Text section:
^^^^^^^^
Its gangly silhouette has become synonymous with the entire American West, but the iconic saguaro is actually native to a fairly small area. Despite the label on your Tex-Mex salsa, there are no saguaros in Texas unless they're in botanic gardens or in pots. A stylized saguaro graces the sign of the Cactus Cafe in Wall, South Dakota, but South Dakota is 800 miles from the nearest wild saguaro. Colorado? Nevada? New Mexico? No tienen saguaros.

In fact, the species' range covers about two thirds of the state of Sonora, Mexico, and the southwest third of the state of Arizona, and that is pretty much it excepting one small population in California's Whipple Mountains, in the easternmost part of the state, and an even smaller population in Imperial County. I've come to the Palo Verde Mountains in Imperial County to look for more.
^^^^^^^^
Supplied material:
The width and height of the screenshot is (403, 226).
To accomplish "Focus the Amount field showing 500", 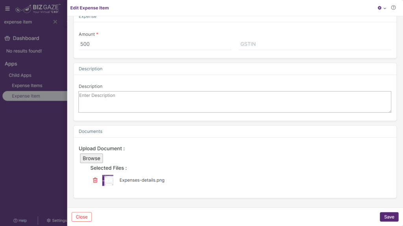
^^^^^^^^
Required task: In the text about the saguaro, how far is South Dakota from the nearest wild saguaro?

Exercise output: 800 miles.